Financial companies fell. Professional services firm Marsh & McLennan skidded $1.41, or 1.9 percent, to $71.88 and wealth management company Morgan Stanley dipped 70 cents, or 1.6 percent, to $41.80. Bank of America fell 36 cents, or 1.6 percent, to $22.7.
Bond prices rose early on but wound up little changed. The yield on the 10-year Treasury note remained at 2.24 percent.
Health care companies moved lower. Biotech drugmaker Alexion Pharmaceuticals lost $1.90, or 1.6 percent, to $116.82 and Merck declined 66 cents, or 1.1 percent, to $61.89. Pharmacy benefits manager Express Scripts dipped 59 cents to $66.46.
Stocks did well this week, but they’ve wandered up and down over the last few weeks. That may persist. Next Friday the government will release its report on first-quarter GDP growth, something investors focus on. On the same day, the federal government is scheduled to reach its borrowing limit, which could trigger a government shutdown unless Congress agrees to extend it.
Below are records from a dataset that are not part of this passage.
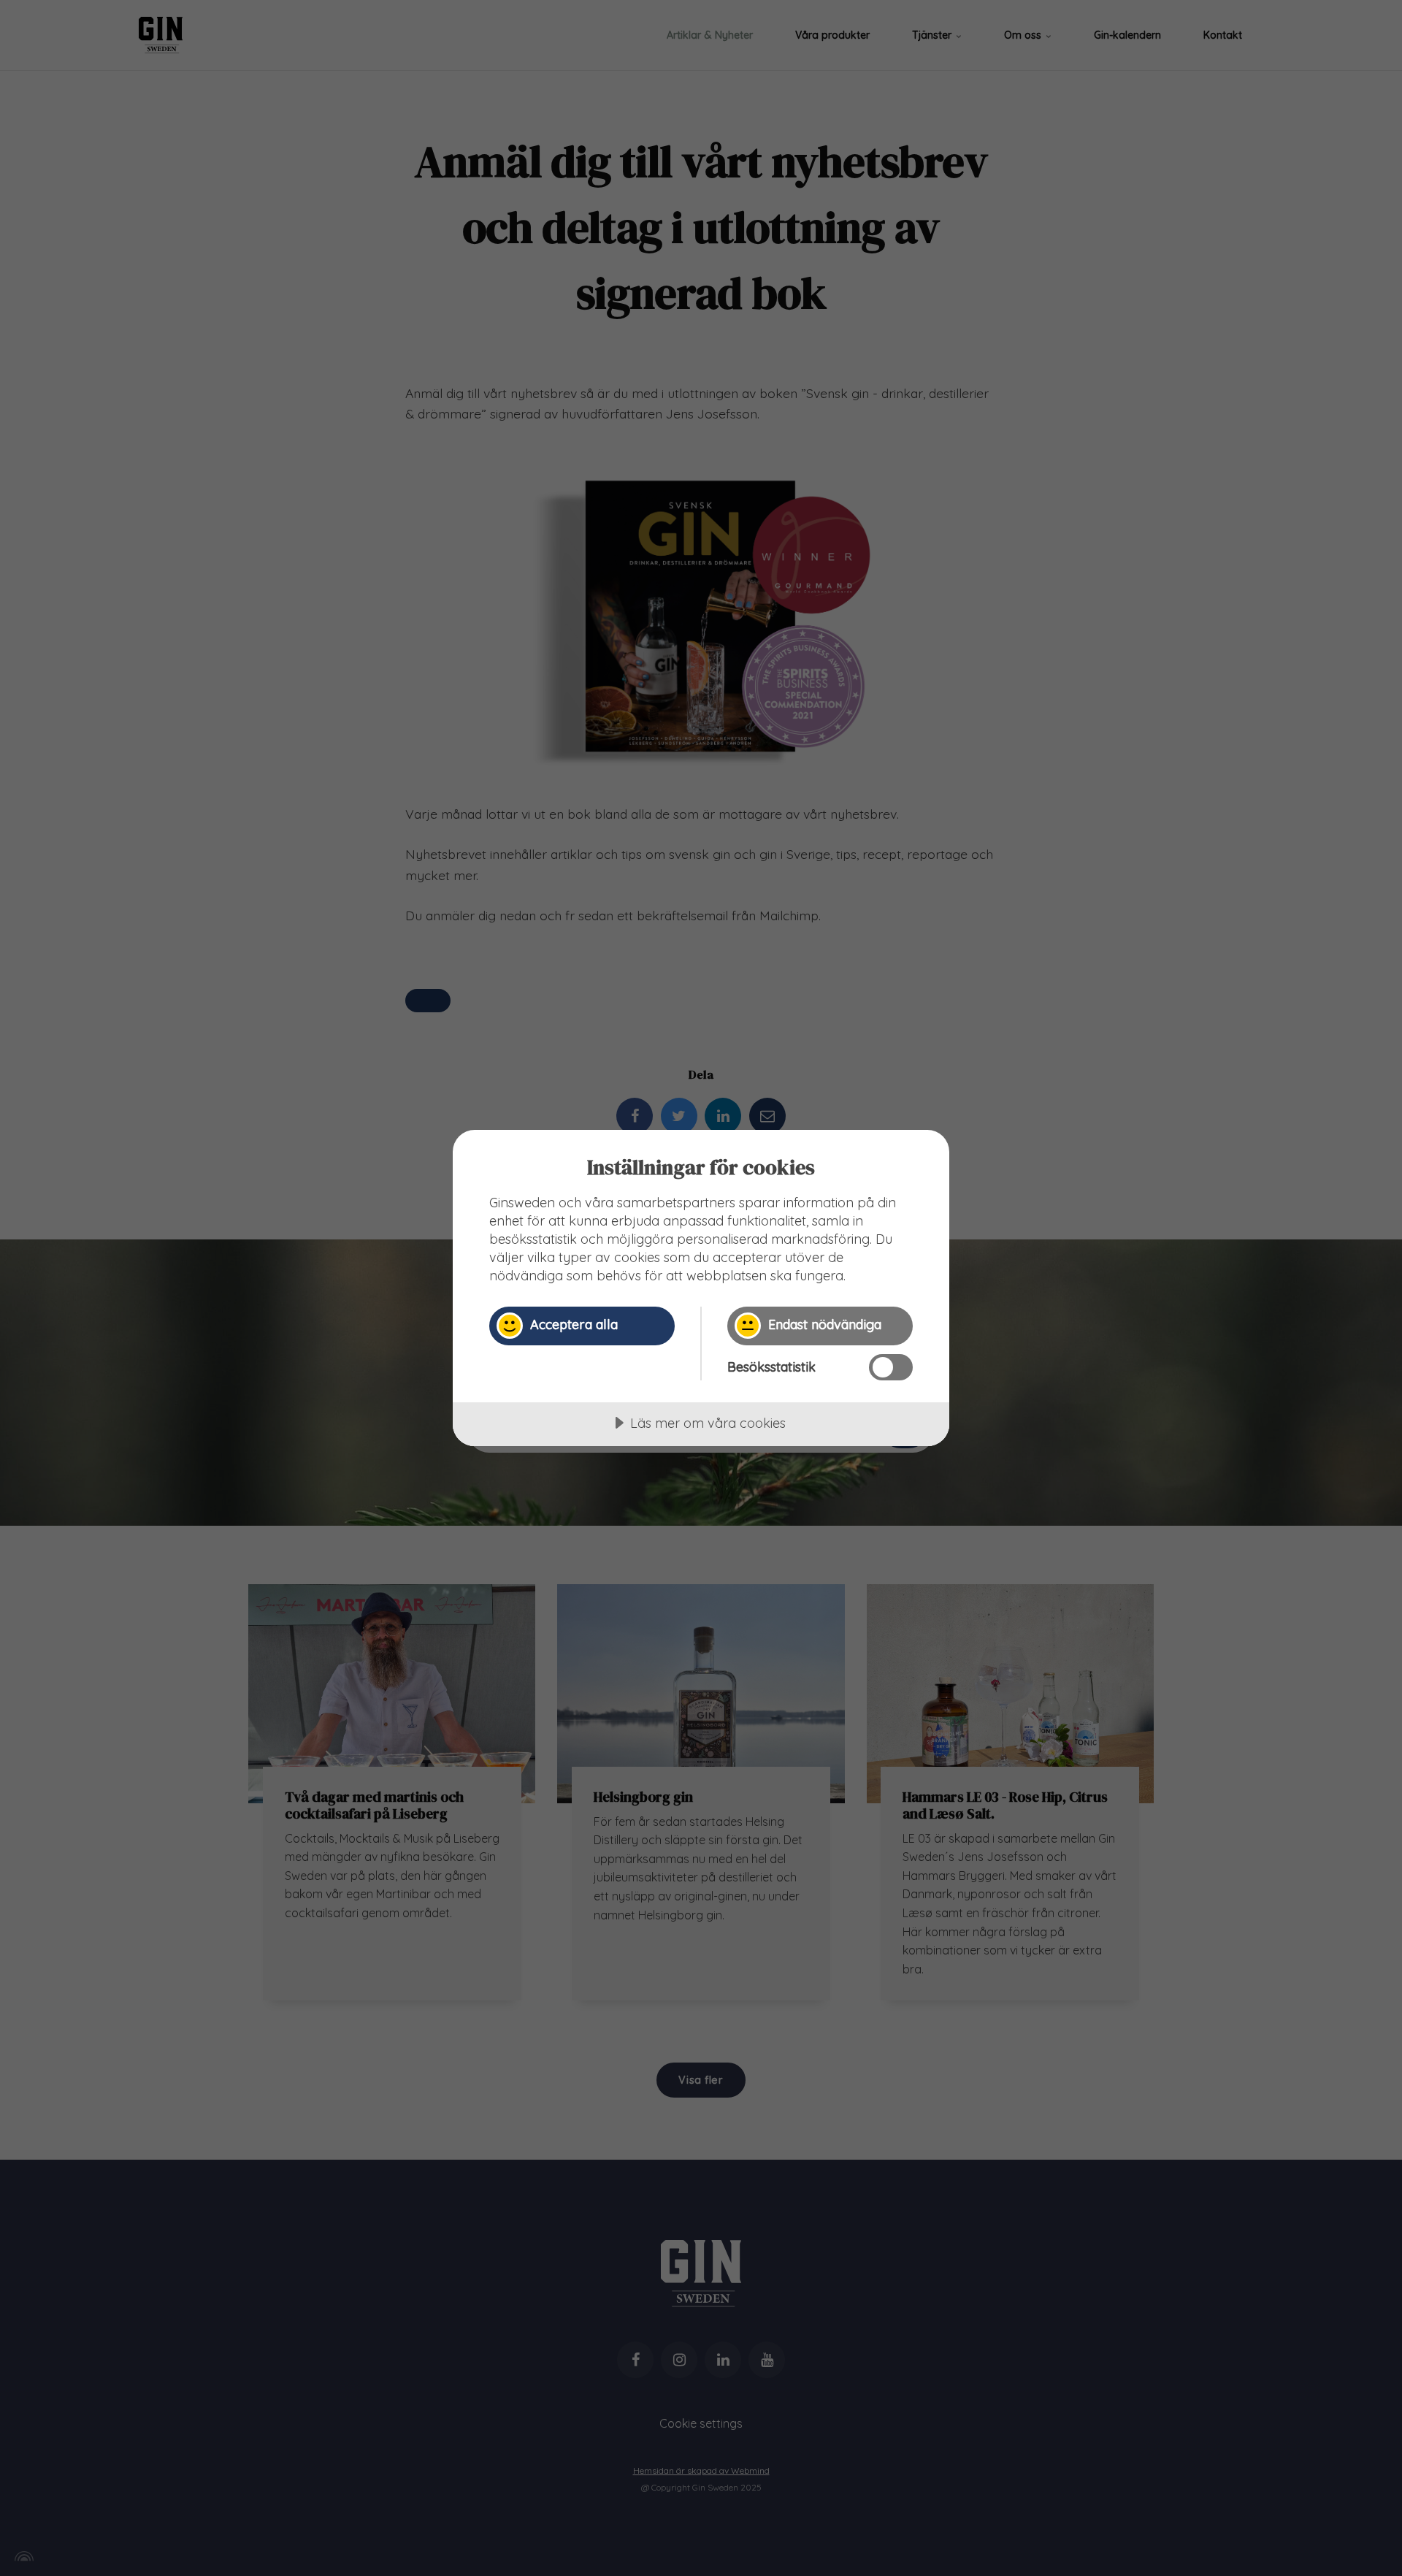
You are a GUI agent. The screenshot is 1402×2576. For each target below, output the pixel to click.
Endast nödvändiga (824, 1324)
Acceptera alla (574, 1324)
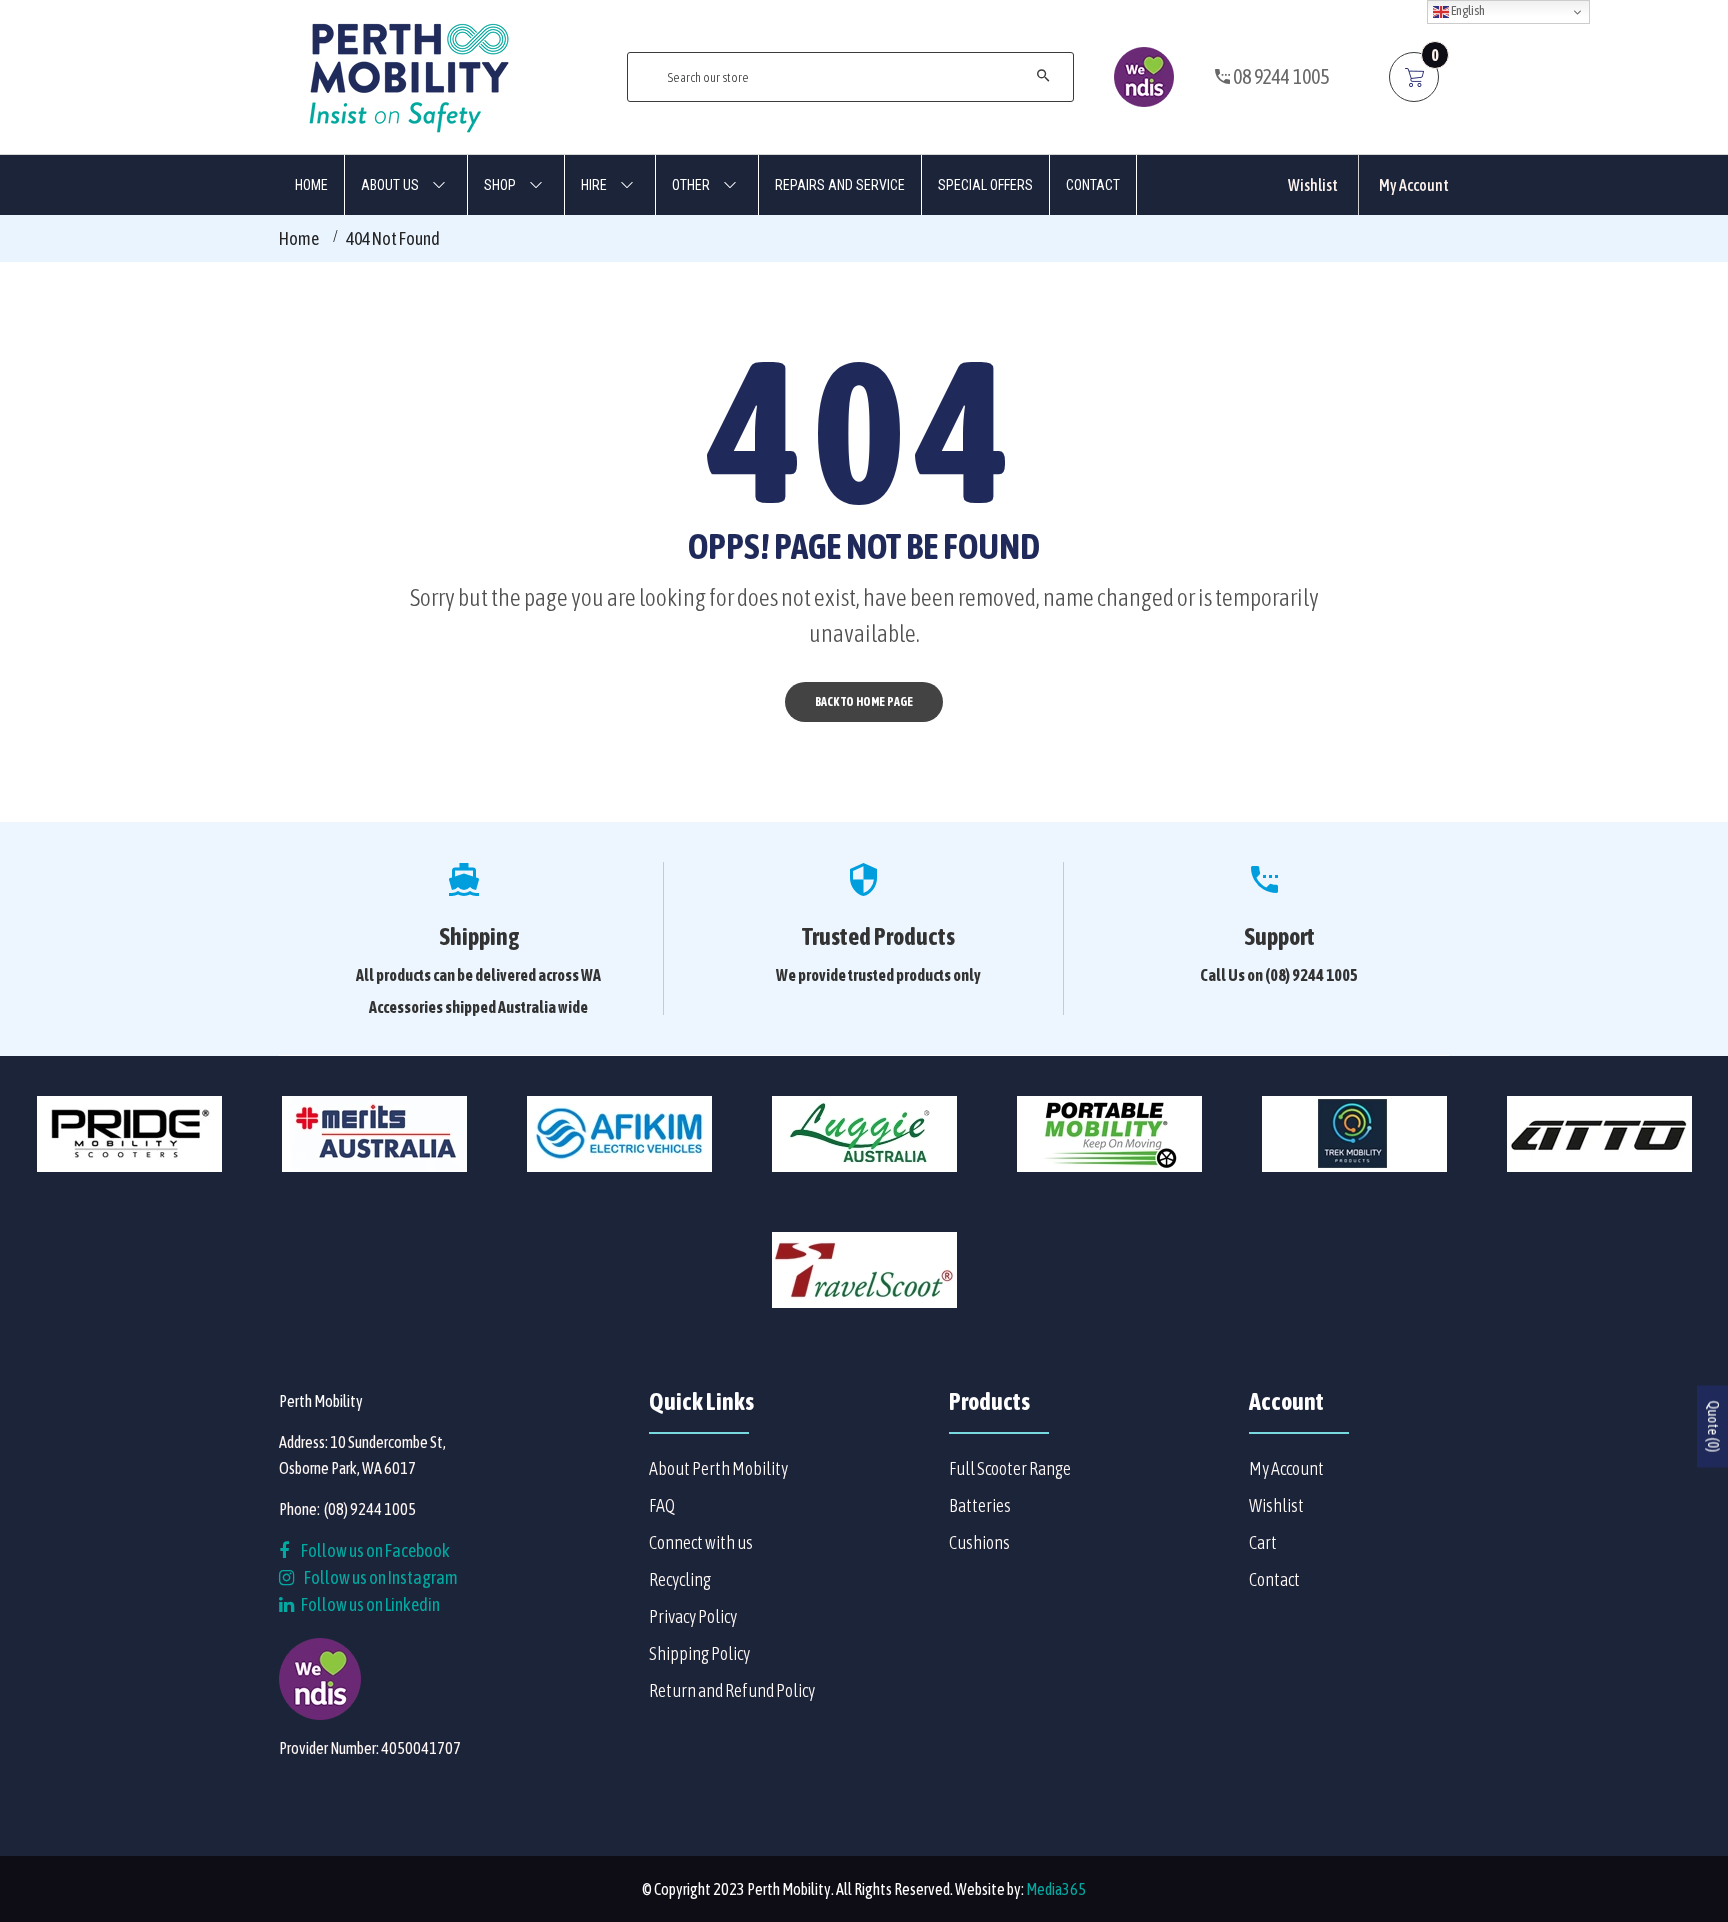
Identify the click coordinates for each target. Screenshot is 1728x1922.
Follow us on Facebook (374, 1550)
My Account (1414, 185)
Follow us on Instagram (381, 1577)
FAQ (662, 1505)
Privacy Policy (693, 1616)
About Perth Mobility (718, 1468)
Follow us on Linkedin (369, 1604)
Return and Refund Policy (732, 1690)
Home (299, 238)
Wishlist (1313, 185)
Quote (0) (1713, 1426)
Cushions (979, 1542)
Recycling (680, 1579)
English (1467, 10)
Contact (1274, 1579)
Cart (1263, 1542)
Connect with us (701, 1542)
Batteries (980, 1505)
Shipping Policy (699, 1653)
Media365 (1056, 1889)
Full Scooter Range (1010, 1468)
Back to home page (864, 702)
“The stock market’s been willing to wait to see what, if anything, comes out of Washington,” said Wells Fargo’s Mr. Wren. He adds that stock prices aren’t too high even though they’ve been breaking records lately.
Next week the market may also react to the first round of voting in the French presidential election. Polls between the top four candidates are fairly close, and a good showing by far-right candidate Marine Le Pen or leftist Jean-Luc Melenchon, as opposed to their more centrist rivals, could unsettle investors. The top two candidates will advance to a final round of voting in early May.